Lot of ill informed comments by people who should know better.

They have no skills that don't exist already among other HCPs who are paid less.

It's a desperate shame that all the money poured into PAs isn't being used better elsewhere. More nurses, more doctors for a start.
A proper doctor's assistant could be useful. Paid at band 4, a general gofer with some basic skills like cannulation.

AnnaMagnani · 23/07/2024 11:17

Somebody who would actually help would be a scribe, a chaser of results, a form filler and someone to chase stuff up on the phone.
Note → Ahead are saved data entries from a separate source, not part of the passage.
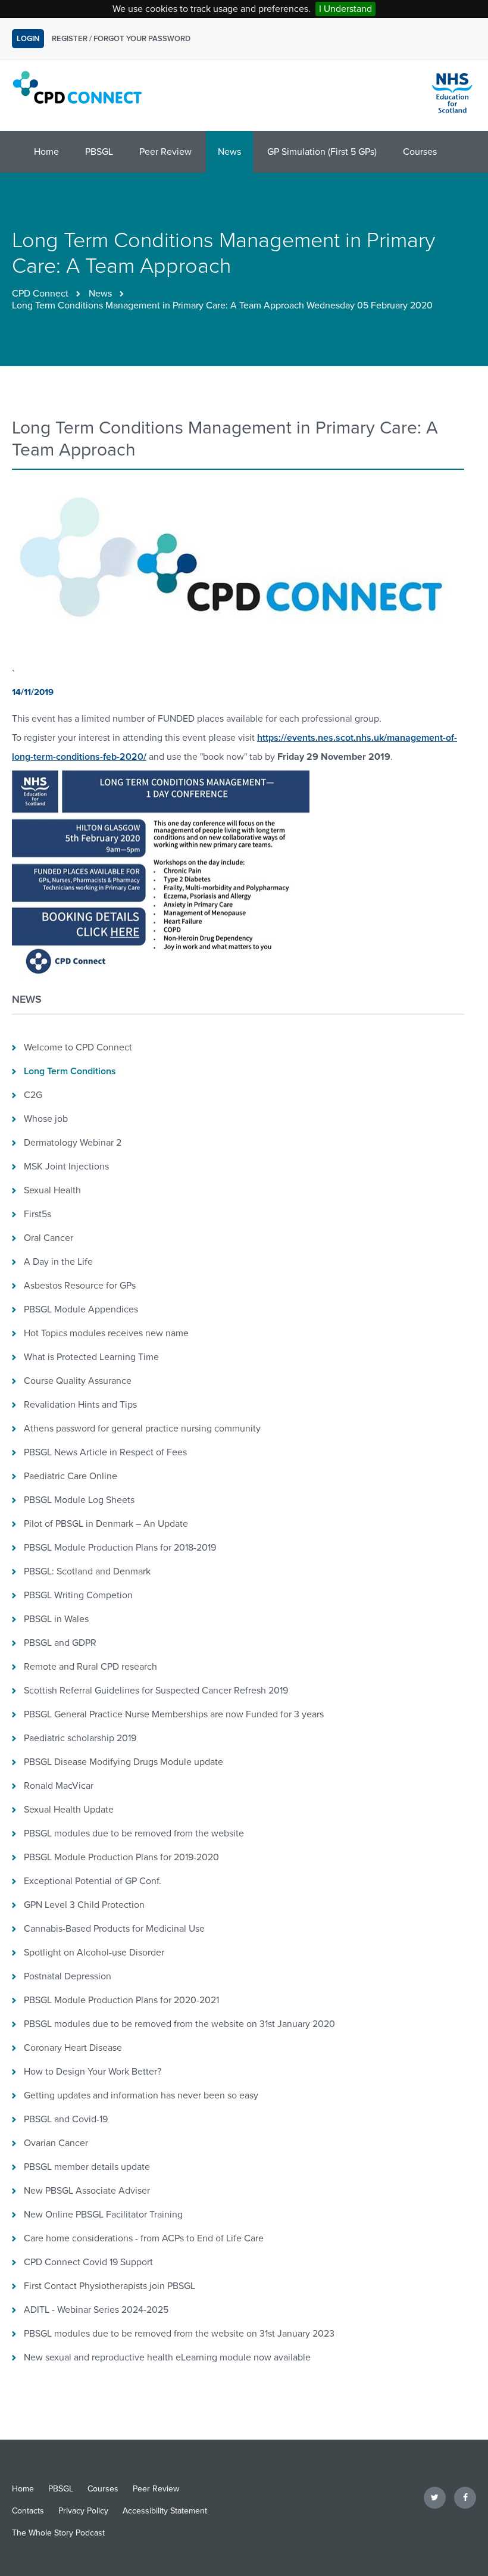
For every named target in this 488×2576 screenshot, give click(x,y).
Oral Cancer (48, 1238)
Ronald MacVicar (58, 1786)
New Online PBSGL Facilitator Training (103, 2215)
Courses (420, 152)
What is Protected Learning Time (91, 1357)
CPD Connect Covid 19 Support (88, 2262)
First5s (37, 1214)
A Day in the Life (58, 1262)
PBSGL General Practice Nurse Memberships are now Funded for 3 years (174, 1714)
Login (28, 38)
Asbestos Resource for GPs (80, 1286)
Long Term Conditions (70, 1071)
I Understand (345, 9)
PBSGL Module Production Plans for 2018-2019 (120, 1548)
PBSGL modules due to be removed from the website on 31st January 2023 (179, 2334)
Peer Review (165, 152)
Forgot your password (141, 38)
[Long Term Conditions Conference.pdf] (160, 974)
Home (46, 152)
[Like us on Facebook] (465, 2497)
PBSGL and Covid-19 (66, 2119)
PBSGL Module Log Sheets (79, 1500)
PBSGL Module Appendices (81, 1309)
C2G (33, 1095)
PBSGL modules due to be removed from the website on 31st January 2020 (179, 2024)
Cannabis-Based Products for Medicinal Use (114, 1929)
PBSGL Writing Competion (78, 1595)
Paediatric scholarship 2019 (80, 1738)
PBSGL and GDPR (60, 1643)
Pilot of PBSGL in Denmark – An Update (106, 1524)
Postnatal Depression (67, 1976)
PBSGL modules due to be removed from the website (134, 1833)
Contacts (28, 2511)
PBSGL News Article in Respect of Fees (105, 1452)
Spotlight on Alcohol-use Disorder (94, 1952)
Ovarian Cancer (56, 2143)
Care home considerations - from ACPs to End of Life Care (144, 2238)
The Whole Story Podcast (58, 2533)
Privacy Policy (83, 2511)
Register (69, 38)
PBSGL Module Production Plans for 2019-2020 (121, 1857)
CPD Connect (40, 294)
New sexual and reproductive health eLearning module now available (167, 2357)
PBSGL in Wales (56, 1619)
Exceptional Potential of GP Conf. (92, 1881)
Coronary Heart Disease (73, 2048)
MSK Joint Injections (66, 1166)
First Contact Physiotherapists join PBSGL (109, 2286)
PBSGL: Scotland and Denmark (87, 1571)
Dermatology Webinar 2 (72, 1143)
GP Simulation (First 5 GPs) (322, 152)
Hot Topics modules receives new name (106, 1333)
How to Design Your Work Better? (92, 2072)
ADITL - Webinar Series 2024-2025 (96, 2310)
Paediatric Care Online (70, 1476)
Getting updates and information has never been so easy (141, 2095)
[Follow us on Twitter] (435, 2497)
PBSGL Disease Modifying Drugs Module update (123, 1762)
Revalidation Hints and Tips (80, 1405)
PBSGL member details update (87, 2167)
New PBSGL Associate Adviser (87, 2191)
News (229, 152)
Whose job (46, 1119)
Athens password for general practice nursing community (142, 1428)
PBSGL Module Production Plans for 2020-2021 (121, 2000)
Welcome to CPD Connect (78, 1047)
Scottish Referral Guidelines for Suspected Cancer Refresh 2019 (156, 1690)
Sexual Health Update (69, 1810)
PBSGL (99, 152)
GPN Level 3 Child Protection (84, 1905)
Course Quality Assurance (78, 1381)
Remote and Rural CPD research (90, 1667)
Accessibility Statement (165, 2511)
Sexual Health (52, 1190)
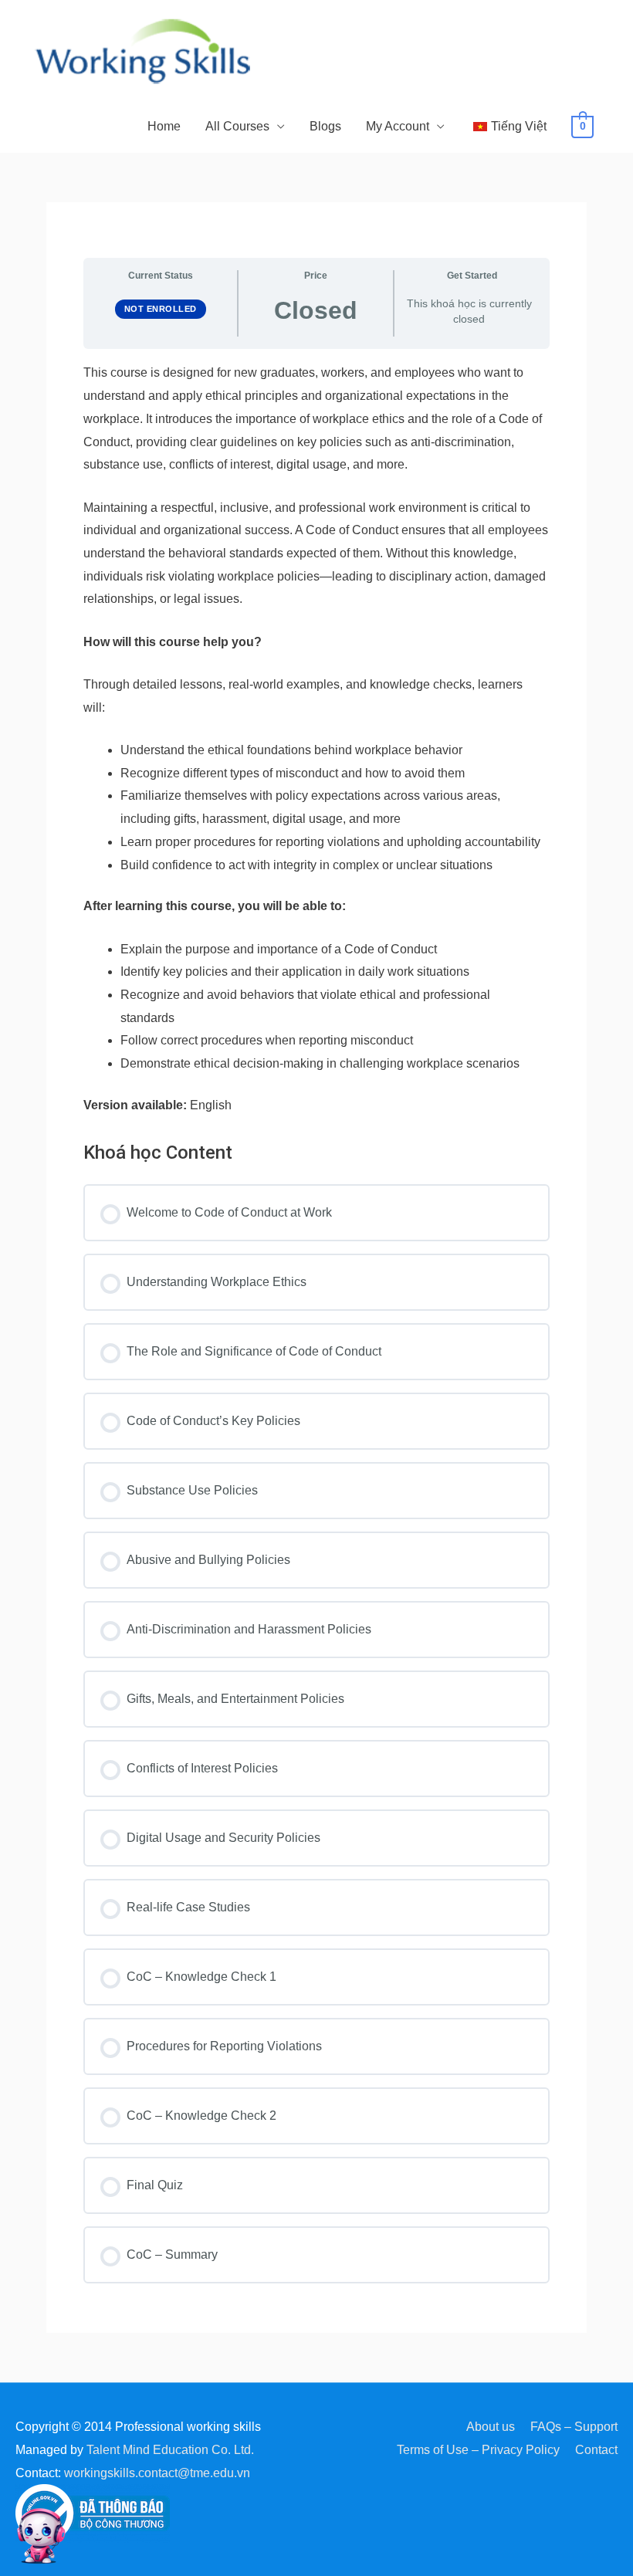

This sort of person would be really helpful, release loads of medical time and prob a Band 4 so loads cheaper.

I don't need someone to do the doctoring, that's the enjoyable bit!

BelaLug0si · 23/07/2024 12:48

IMustDoMoreExercise · 20/07/2024 08:46

Yes, I think AI will take over soon and will be able to make better decisions than a doctor.
Personally I would rather all my symptoms and results were put into a computer as there is no way a human can think of everything.

That is exactly why the public are urged to remind doctors about sepsis

A computer wouldn't need reminding as it would be in the algorithm to think about it.

A human roll programme the computer, train the AI. Nothing is infallible.

IMustDoMoreExercise · 23/07/2024 12:51

BelaLug0si · 23/07/2024 12:48

A human roll programme the computer, train the AI. Nothing is infallible.

No of course not. But machine learning is comming on leaps and bounds and should help a lot.